Telling stories doesn't amount to discipline either. When it come to assessing any sanction at all against those brought up for a hearing, we're still at the 3% level. They might as well just not bother.

Quote:
Originally Posted by TriMT7 View Post
...and I'm sorry, but paralegals practicing law without being supervised by an attoreny DO need to be gone after, because they often screw up, and people rely on them to have the expertise of lawyers if they hold themselves out to be one. One paralegal handled my parents divorce for a "discount" and it has left my mother with a headache with regards to her house.
A complex divorce with property issues is not the sort of legal matter we are talking about. Name changes, adoptions, applications for restraining orders.
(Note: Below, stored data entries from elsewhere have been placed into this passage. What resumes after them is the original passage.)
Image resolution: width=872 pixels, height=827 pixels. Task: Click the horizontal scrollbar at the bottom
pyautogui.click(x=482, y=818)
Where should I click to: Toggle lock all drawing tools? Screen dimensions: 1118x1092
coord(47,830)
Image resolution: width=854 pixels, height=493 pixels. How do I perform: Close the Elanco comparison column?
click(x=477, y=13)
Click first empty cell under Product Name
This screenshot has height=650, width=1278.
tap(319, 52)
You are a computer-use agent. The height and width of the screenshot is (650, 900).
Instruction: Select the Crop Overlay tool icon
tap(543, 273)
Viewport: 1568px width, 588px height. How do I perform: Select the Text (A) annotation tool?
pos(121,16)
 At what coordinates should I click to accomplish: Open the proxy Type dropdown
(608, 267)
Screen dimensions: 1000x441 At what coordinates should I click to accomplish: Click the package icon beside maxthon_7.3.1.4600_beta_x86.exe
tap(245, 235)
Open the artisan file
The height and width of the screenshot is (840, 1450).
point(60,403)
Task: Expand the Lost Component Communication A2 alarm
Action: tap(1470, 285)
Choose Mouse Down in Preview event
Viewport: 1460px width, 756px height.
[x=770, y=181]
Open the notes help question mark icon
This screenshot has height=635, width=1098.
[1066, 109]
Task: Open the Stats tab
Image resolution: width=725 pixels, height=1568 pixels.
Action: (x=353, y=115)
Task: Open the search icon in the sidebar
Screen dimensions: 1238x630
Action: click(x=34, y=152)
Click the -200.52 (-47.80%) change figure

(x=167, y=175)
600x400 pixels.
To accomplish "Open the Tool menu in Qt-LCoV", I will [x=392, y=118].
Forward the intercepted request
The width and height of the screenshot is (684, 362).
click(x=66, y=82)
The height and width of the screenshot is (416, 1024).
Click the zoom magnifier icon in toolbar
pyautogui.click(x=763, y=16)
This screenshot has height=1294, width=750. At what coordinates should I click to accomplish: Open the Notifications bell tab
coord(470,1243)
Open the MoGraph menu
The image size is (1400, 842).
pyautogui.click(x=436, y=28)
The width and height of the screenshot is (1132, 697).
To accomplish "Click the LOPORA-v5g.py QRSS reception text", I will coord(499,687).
These are among many straight-forward matters that require neither legal advice nor representation to accomplish. But according to most bar associations, if an independent paralegal so much as shows a customer which box on the form her last name goes in, it's unauthorized practice of law and worthy of five years or so in the slammer. Large (and growing) segments of the population cannot afford $300-500 to get some forms filled out. The bar associations' answer for this? They have none. They are willing to let the basic legal needs of this segment of the population go unmet rather than let a paralegal do the required work at a tenth of the cost.

Quote:
Originally Posted by TriMT7 View Post
Of course paralegals DO end up doing most of the "grunt" work, but so do nurses in comparison to doctors.
And do trained obstetrics nurses who also serve as midwives end up being prosecuted by doctors?

Quote:
Originally Posted by TriMT7 View Post
Anyway, legal malpractice cases are automatically difficult to try and win... you have to prove that but for the error of the lawyer, you would have won. So basically you have to have two trials. It's the only real way to prove that you have suffered damages.
Yes, you are right. The deck has once again been stacked against the client. Imagine that.

Quote:
Originally Posted by TriMT7 View Post
See if this link works:
Yes, it does work, and I notice that there is a $10K cap, and their is no actual recovery. Instead, the Board may, at its sole discretion, elect to provide a payment should it feel that circumstances (e.g., bad press?) were sufficiciently egregious to warrant one.

Quote:
Originally Posted by TriMT7 View Post
I'm dealing with a situation right now with a client that is having to apply to the recovery fund because they had a lawyer that is being disbarred for stealing client money.
Well, good luck to him or her. That seems to be about all there is to count on.